Being a beginner, I am working on an example of the function with piece-wise definition.

pts 1 = 10
pts 2 = 6
pts x = x

The code above works as I expected. However, when I tried to change the order to

pts x = x
pts 1 = 10
pts 2 = 6

I got a warning

warning: [-Woverlapping-patterns] Pattern match is redundant

and the last two statements look to be ignored by the compiler. I did not manage to Google an answer, I would be grateful for a link to the explanation.

CodePudding user response:

In Haskell, patterns in function definitions like this are checked from top to bottom. So you first example is the same as:

pts x =
  if x == 1 then 10
  else if x == 2 then 6
  else x

And your second definition is similar to:

pts x =
  if True then x
  else if x == 1 then 10
  else if x == 2 then 6
  else undefined

Clearly, in this second example the first branch is always taken, the rest are redundant.

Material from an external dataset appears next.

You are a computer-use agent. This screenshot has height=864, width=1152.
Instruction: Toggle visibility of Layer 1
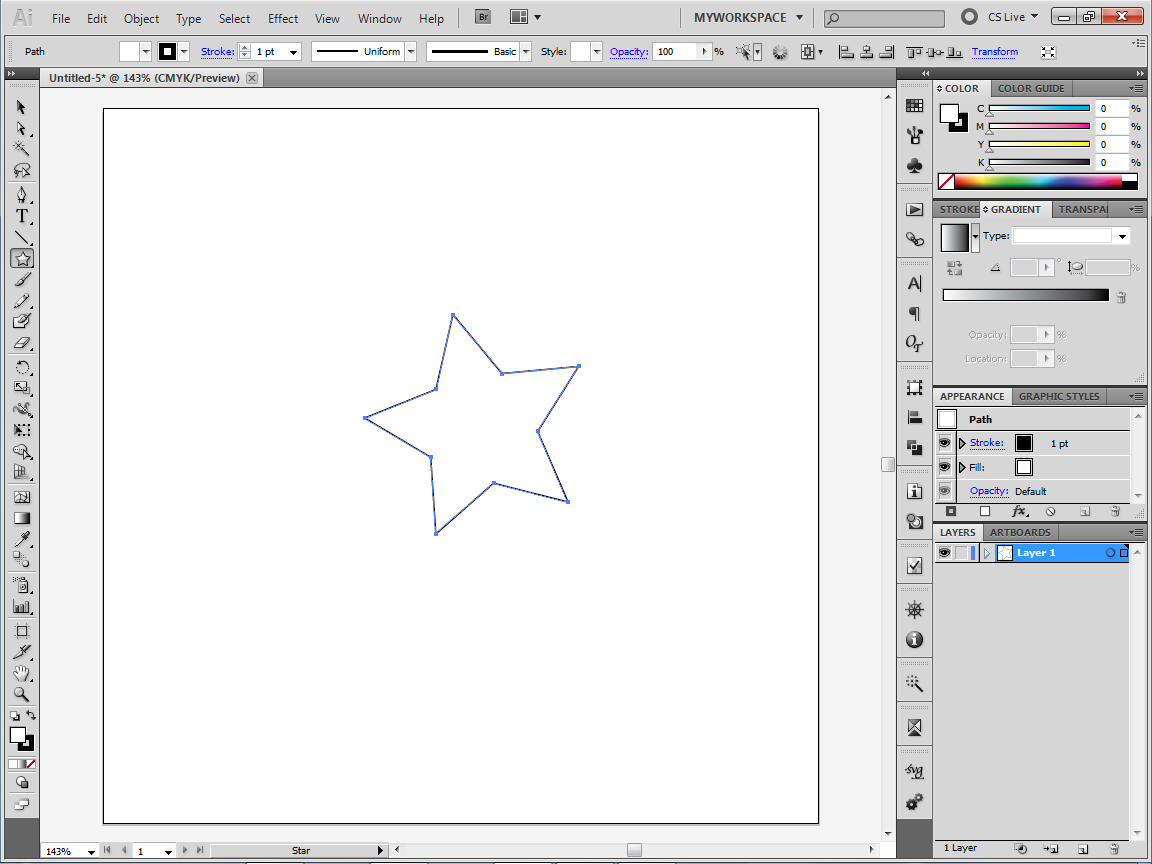tap(944, 552)
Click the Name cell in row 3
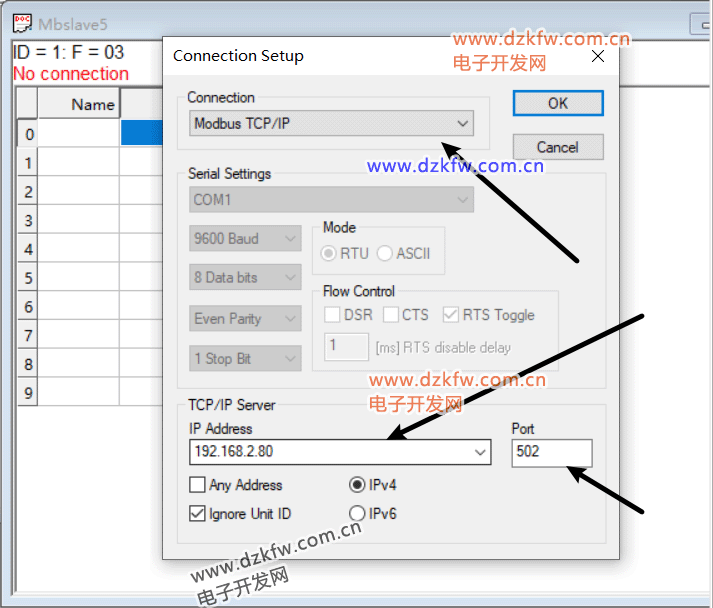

CodePudding user response:

Haskell goes through the patterns top-to-bottom and picks the first one that matches the input. In this case, x matches any input, because it's just a plain variable, so if this is on top it is always chosen immediately and the other patterns not even considered. It's this decision:

pts x = if True then x
         else if ... -- irrelevant

If it comes at the bottom, it is only considered after the other patterns have failed, and because these match specifically only a single number, that will happen more often than not.